§ Instructions to follow:
Your task is to restate every entry below word for word and omit the images.

#####

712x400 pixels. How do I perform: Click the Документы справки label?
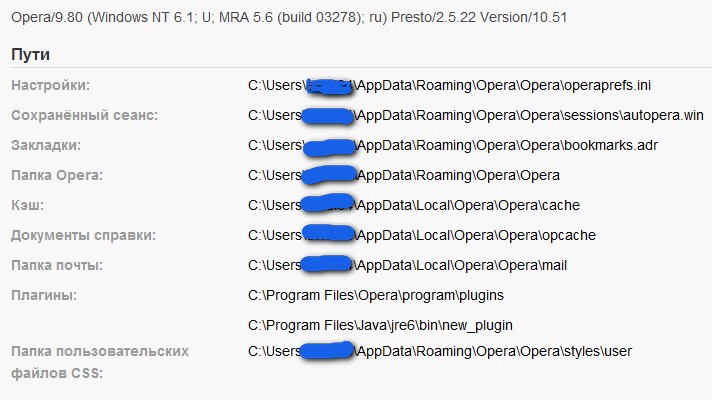pos(83,235)
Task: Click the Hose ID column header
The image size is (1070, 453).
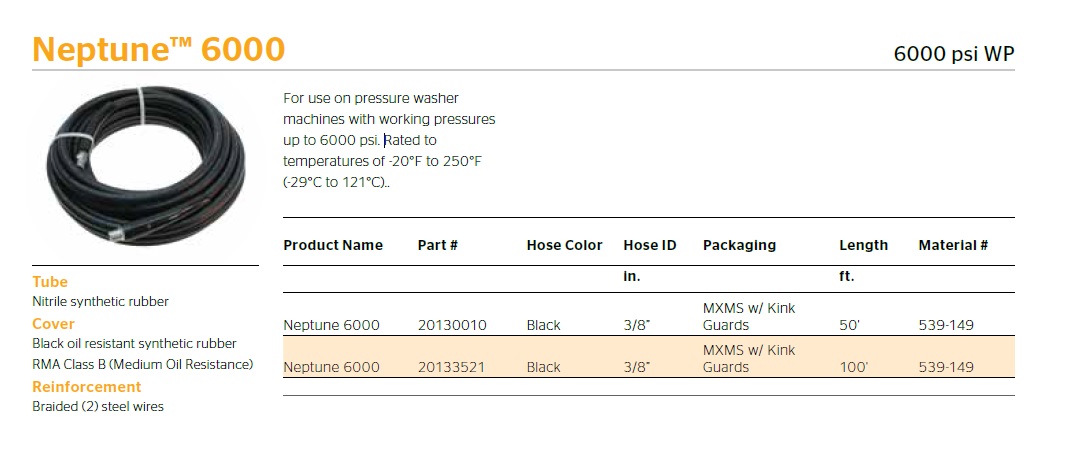Action: point(650,245)
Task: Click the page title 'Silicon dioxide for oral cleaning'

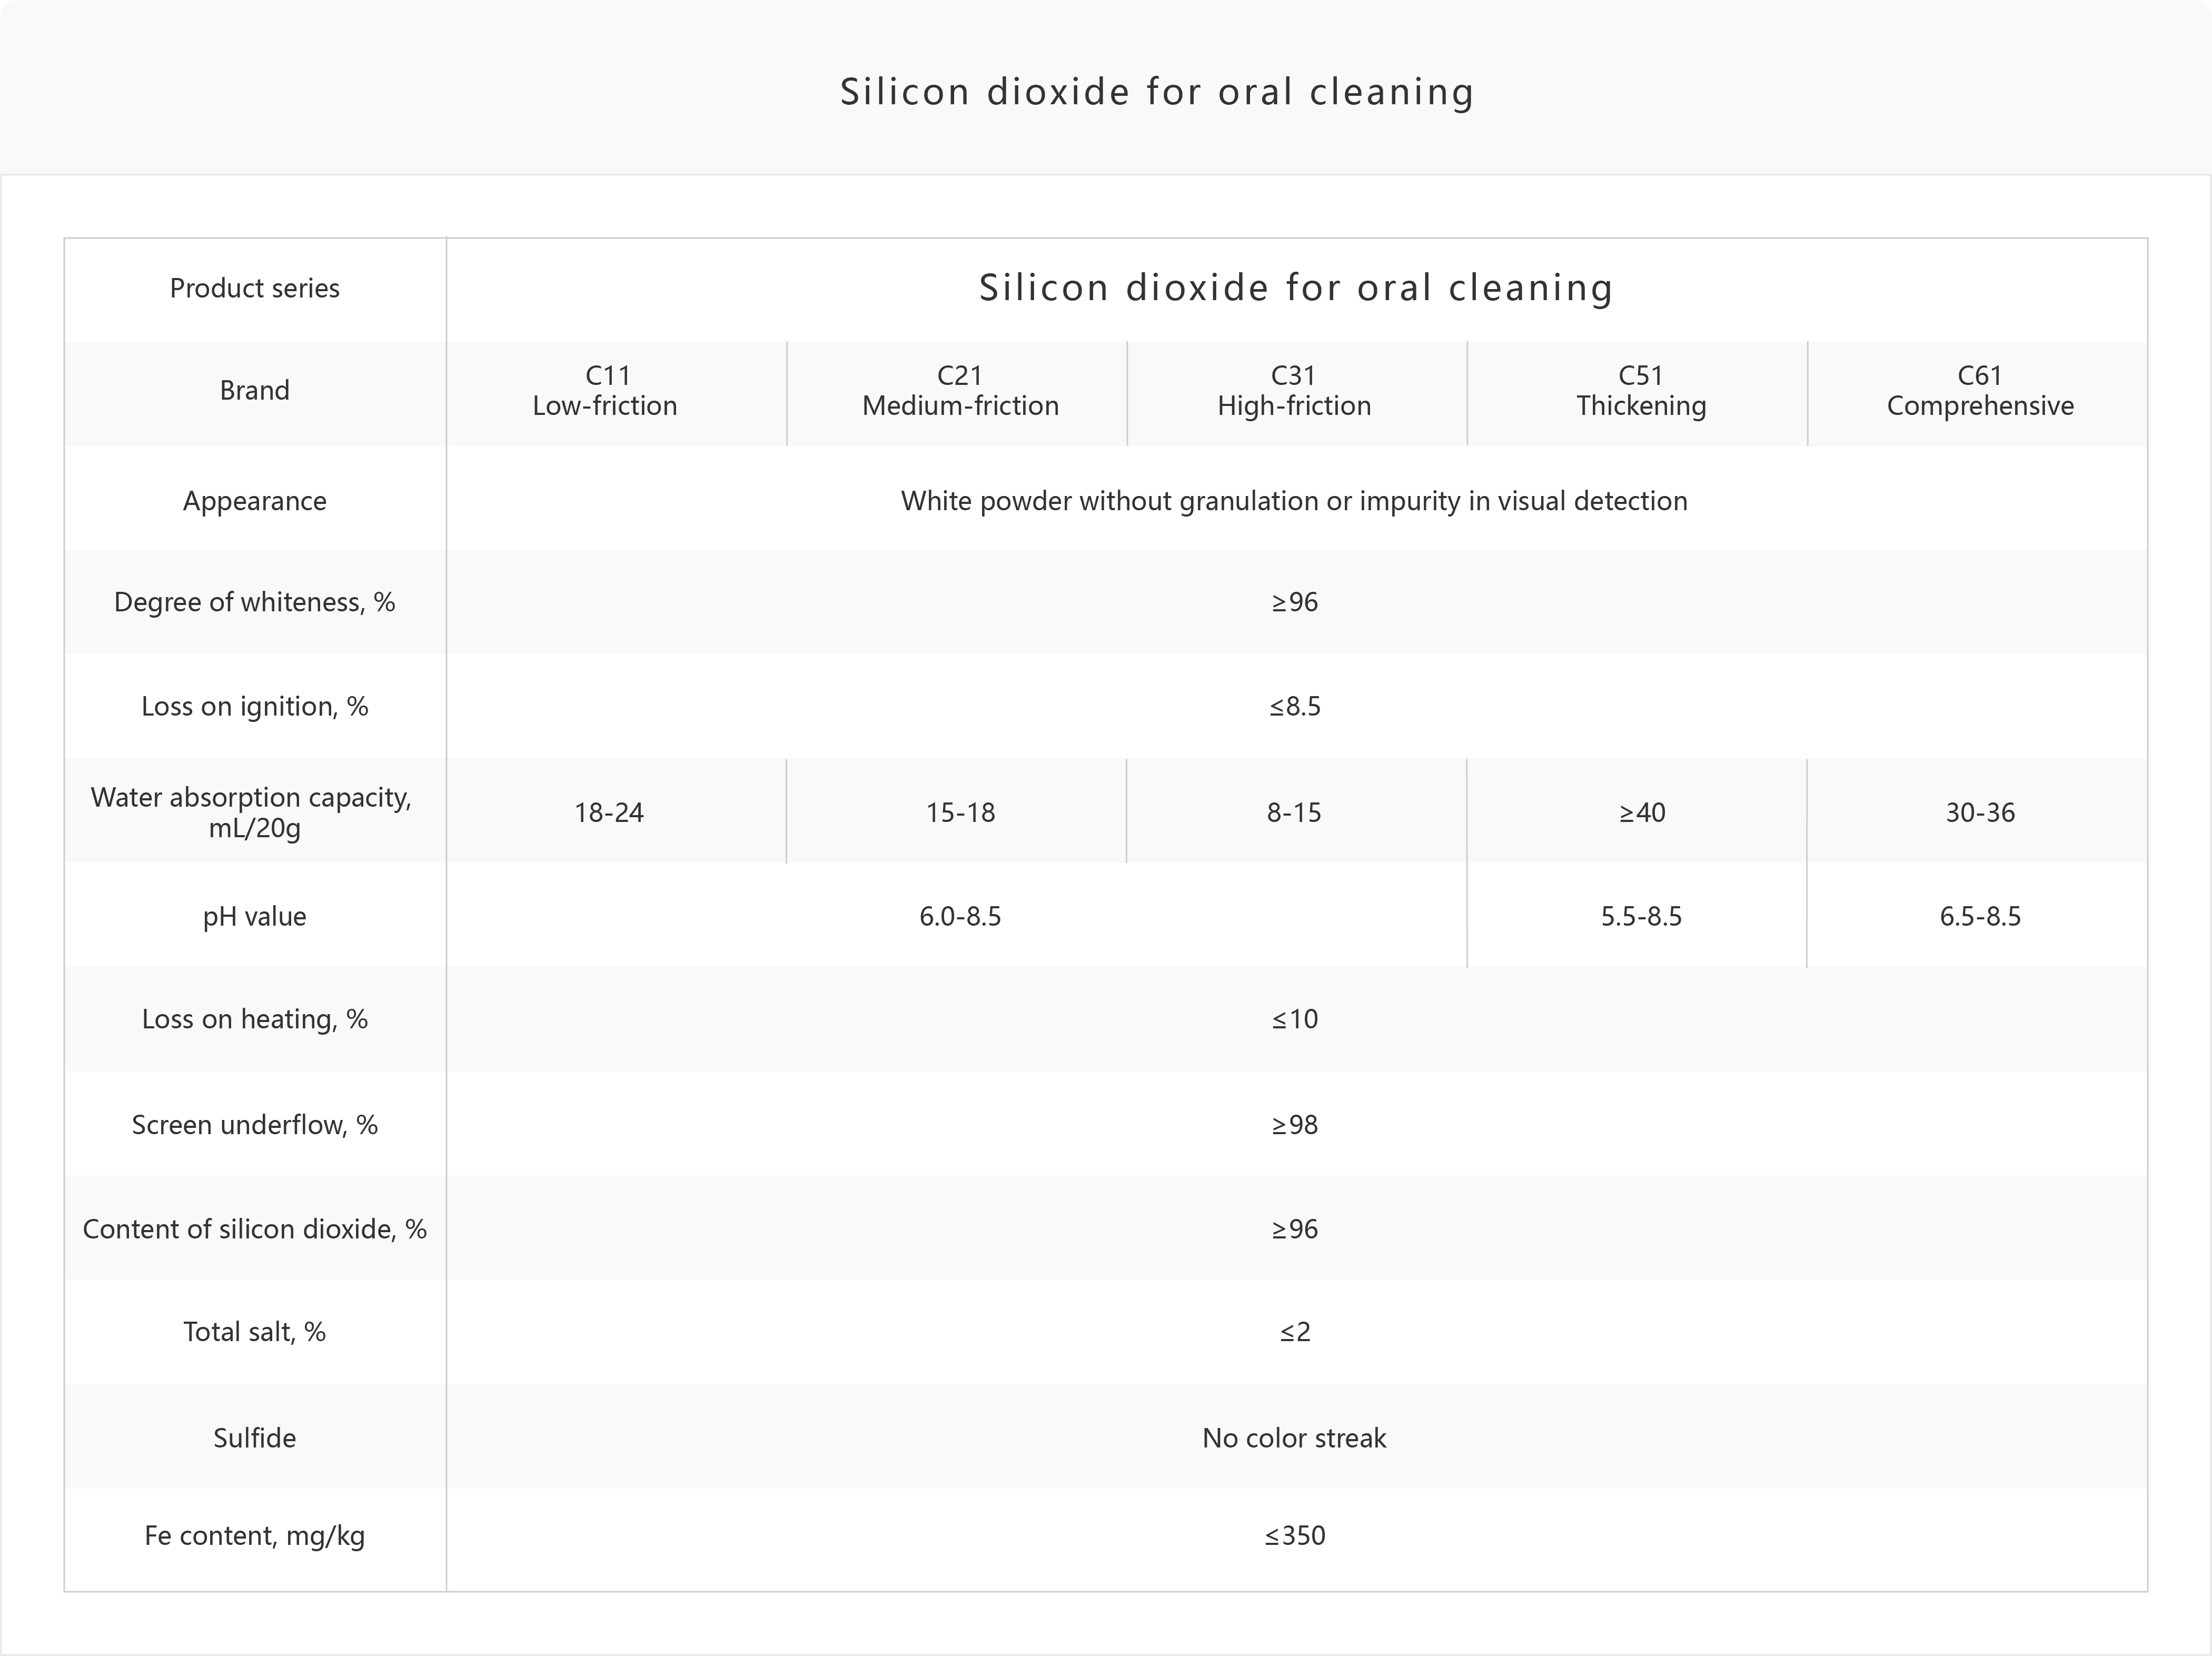Action: click(1157, 92)
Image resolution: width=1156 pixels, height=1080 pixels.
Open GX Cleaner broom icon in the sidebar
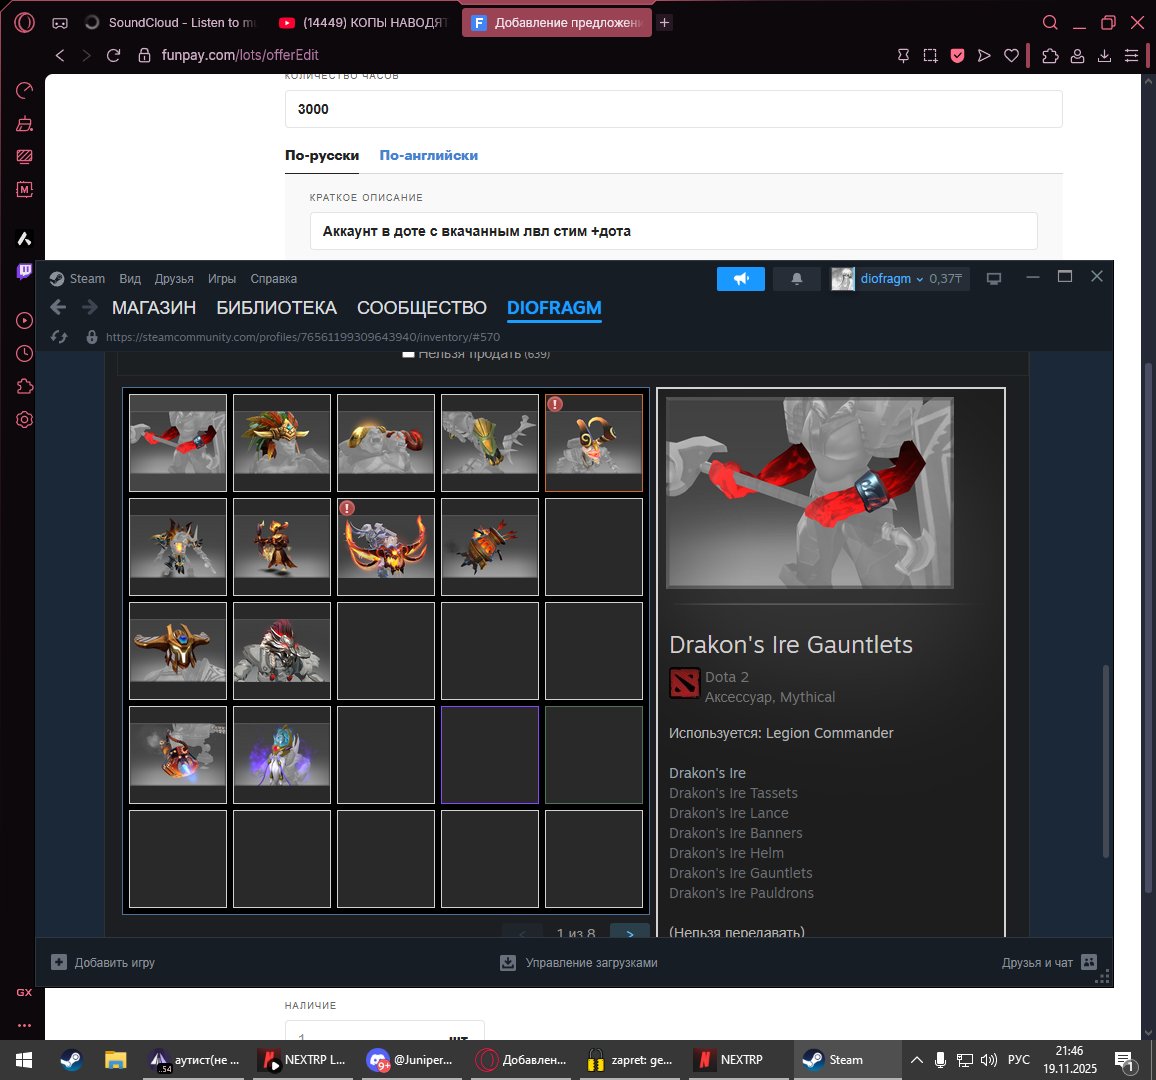tap(24, 123)
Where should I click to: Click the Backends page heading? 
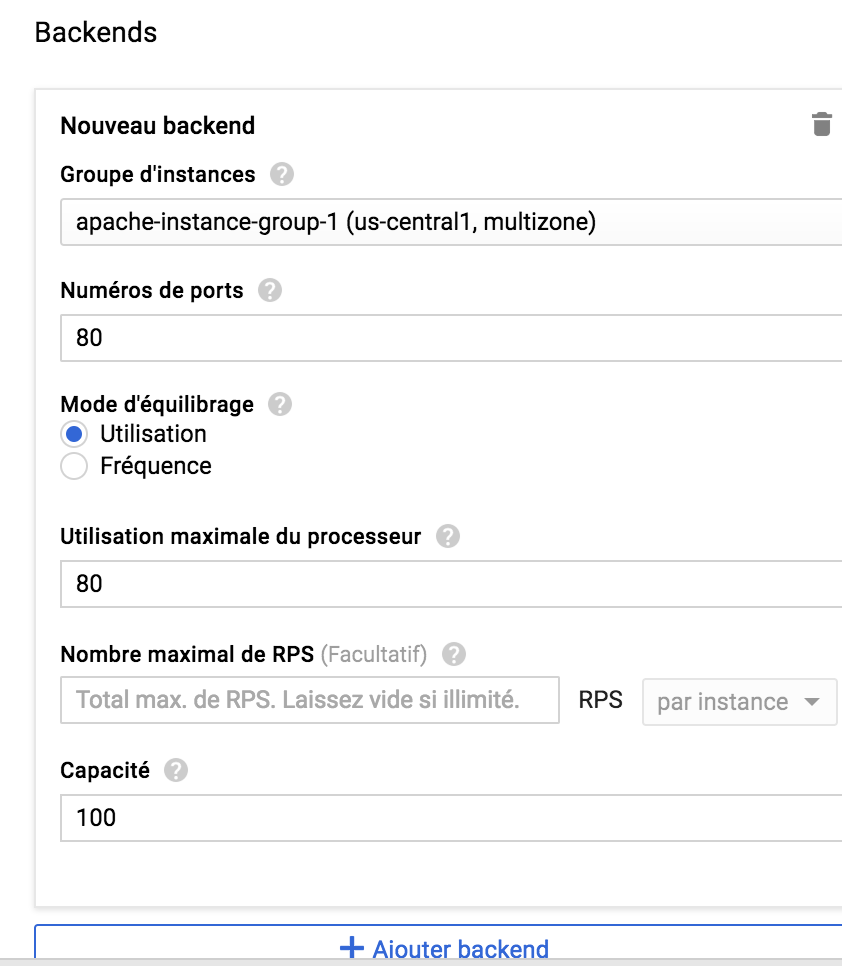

#####

§ Response below:
712x400 pixels. How do I perform: Click the Документы справки label?
pos(83,235)
Task: Click the Hose ID column header
The image size is (1070, 453).
Action: point(650,245)
Task: Click the page title 'Silicon dioxide for oral cleaning'

Action: click(1157, 92)
Image resolution: width=1156 pixels, height=1080 pixels.
Open GX Cleaner broom icon in the sidebar
tap(24, 123)
Where should I click to: Click the Backends page heading? 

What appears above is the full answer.